Material for the task.
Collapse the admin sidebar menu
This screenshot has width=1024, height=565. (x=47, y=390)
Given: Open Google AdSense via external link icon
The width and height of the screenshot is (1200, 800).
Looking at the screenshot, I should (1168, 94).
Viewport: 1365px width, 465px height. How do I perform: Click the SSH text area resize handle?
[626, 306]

--

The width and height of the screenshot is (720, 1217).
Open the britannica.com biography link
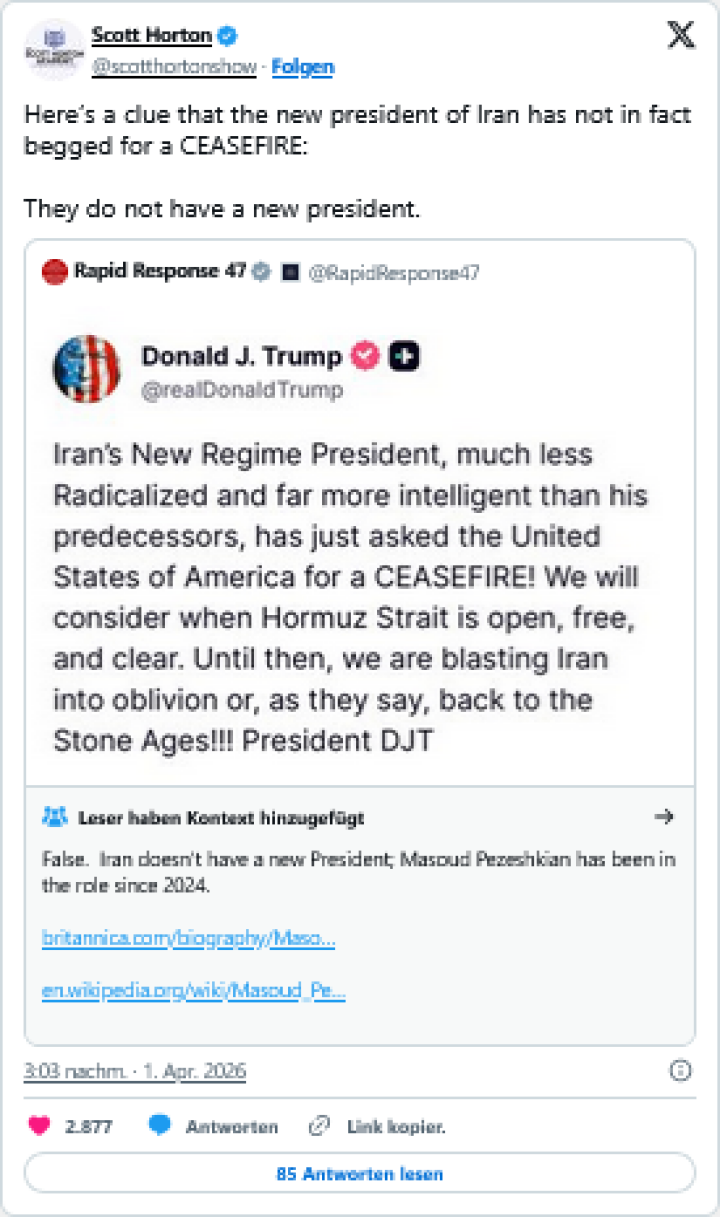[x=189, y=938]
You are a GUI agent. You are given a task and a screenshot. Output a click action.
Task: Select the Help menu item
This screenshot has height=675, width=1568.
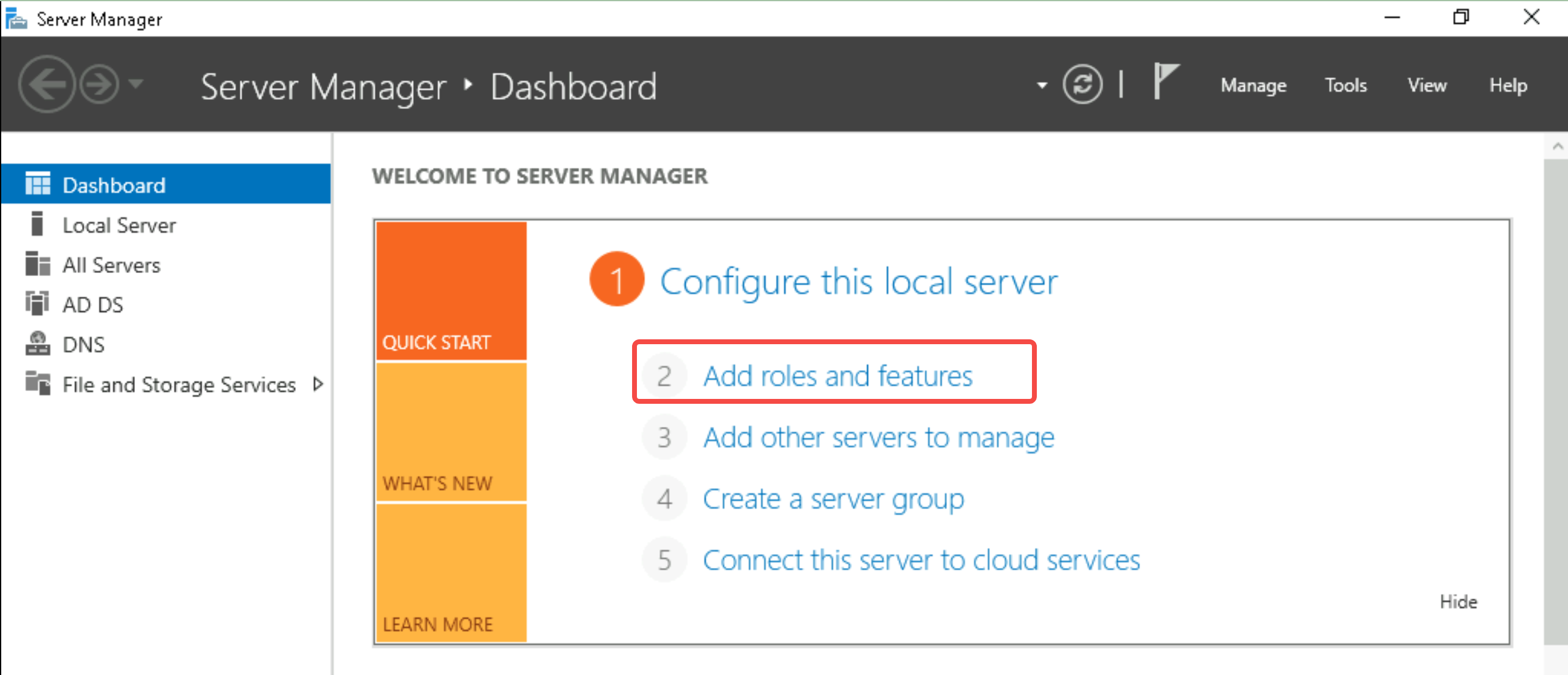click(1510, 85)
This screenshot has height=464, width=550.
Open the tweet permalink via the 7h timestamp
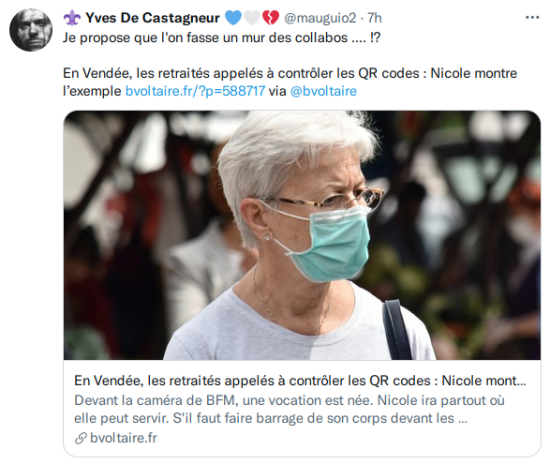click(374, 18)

Work to complete. Among the entries above, take the line with "The width and height of the screenshot is (720, 1217).", the line with "This screenshot has height=464, width=550.", and all the lines between them, and restate them word for word without pictures.

Answer area.
The width and height of the screenshot is (720, 1217).
Open the britannica.com biography link
[x=189, y=938]
You are a GUI agent. You are given a task and a screenshot. Output a click action.
Task: Select the Help menu item
This screenshot has height=675, width=1568.
click(1510, 85)
This screenshot has height=464, width=550.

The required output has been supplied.